▶ **Exercise requirements**
Turn the entries from the line containing "Image resolution: width=1288" through the line containing "click(681, 209)" into a Markdown table with the columns No. and Text, numbering each row and omitting blank lines.

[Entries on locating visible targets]
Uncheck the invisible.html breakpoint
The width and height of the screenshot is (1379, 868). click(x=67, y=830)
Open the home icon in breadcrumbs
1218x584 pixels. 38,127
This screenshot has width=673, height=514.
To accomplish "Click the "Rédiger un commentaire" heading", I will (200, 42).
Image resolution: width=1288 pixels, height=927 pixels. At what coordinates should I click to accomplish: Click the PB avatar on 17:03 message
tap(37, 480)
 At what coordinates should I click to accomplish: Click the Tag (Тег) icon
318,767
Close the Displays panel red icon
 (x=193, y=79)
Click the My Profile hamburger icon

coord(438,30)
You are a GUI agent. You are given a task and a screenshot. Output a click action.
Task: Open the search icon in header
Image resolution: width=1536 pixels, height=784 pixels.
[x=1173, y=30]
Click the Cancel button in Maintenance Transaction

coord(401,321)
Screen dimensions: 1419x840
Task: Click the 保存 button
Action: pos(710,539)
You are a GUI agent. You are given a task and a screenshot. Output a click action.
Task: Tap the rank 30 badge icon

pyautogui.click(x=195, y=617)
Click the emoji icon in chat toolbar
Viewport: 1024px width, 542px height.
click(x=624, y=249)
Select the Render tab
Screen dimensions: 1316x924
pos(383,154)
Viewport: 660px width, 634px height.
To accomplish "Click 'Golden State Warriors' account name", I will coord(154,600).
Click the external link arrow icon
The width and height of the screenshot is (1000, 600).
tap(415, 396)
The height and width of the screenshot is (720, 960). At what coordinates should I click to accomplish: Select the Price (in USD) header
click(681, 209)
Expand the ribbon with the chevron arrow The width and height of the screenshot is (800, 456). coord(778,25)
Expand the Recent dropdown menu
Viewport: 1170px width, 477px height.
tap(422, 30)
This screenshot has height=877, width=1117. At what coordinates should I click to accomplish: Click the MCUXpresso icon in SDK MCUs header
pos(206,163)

▶ **Reply**
| No. | Text |
|---|---|
| 1 | Image resolution: width=1288 pixels, height=927 pixels. At what coordinates should I click to accomplish: Click the PB avatar on 17:03 message |
| 2 | tap(37, 480) |
| 3 |  At what coordinates should I click to accomplish: Click the Tag (Тег) icon |
| 4 | 318,767 |
| 5 | Close the Displays panel red icon |
| 6 |  (x=193, y=79) |
| 7 | Click the My Profile hamburger icon |
| 8 | coord(438,30) |
| 9 | You are a GUI agent. You are given a task and a screenshot. Output a click action. |
| 10 | Task: Open the search icon in header |
| 11 | Image resolution: width=1536 pixels, height=784 pixels. |
| 12 | [x=1173, y=30] |
| 13 | Click the Cancel button in Maintenance Transaction |
| 14 | coord(401,321) |
| 15 | Screen dimensions: 1419x840 |
| 16 | Task: Click the 保存 button |
| 17 | Action: pos(710,539) |
| 18 | You are a GUI agent. You are given a task and a screenshot. Output a click action. |
| 19 | Task: Tap the rank 30 badge icon |
| 20 | pyautogui.click(x=195, y=617) |
| 21 | Click the emoji icon in chat toolbar |
| 22 | Viewport: 1024px width, 542px height. |
| 23 | click(x=624, y=249) |
| 24 | Select the Render tab |
| 25 | Screen dimensions: 1316x924 |
| 26 | pos(383,154) |
| 27 | Viewport: 660px width, 634px height. |
| 28 | To accomplish "Click 'Golden State Warriors' account name", I will coord(154,600). |
| 29 | Click the external link arrow icon |
| 30 | The width and height of the screenshot is (1000, 600). |
| 31 | tap(415, 396) |
| 32 | The height and width of the screenshot is (720, 960). At what coordinates should I click to accomplish: Select the Price (in USD) header |
| 33 | click(681, 209) |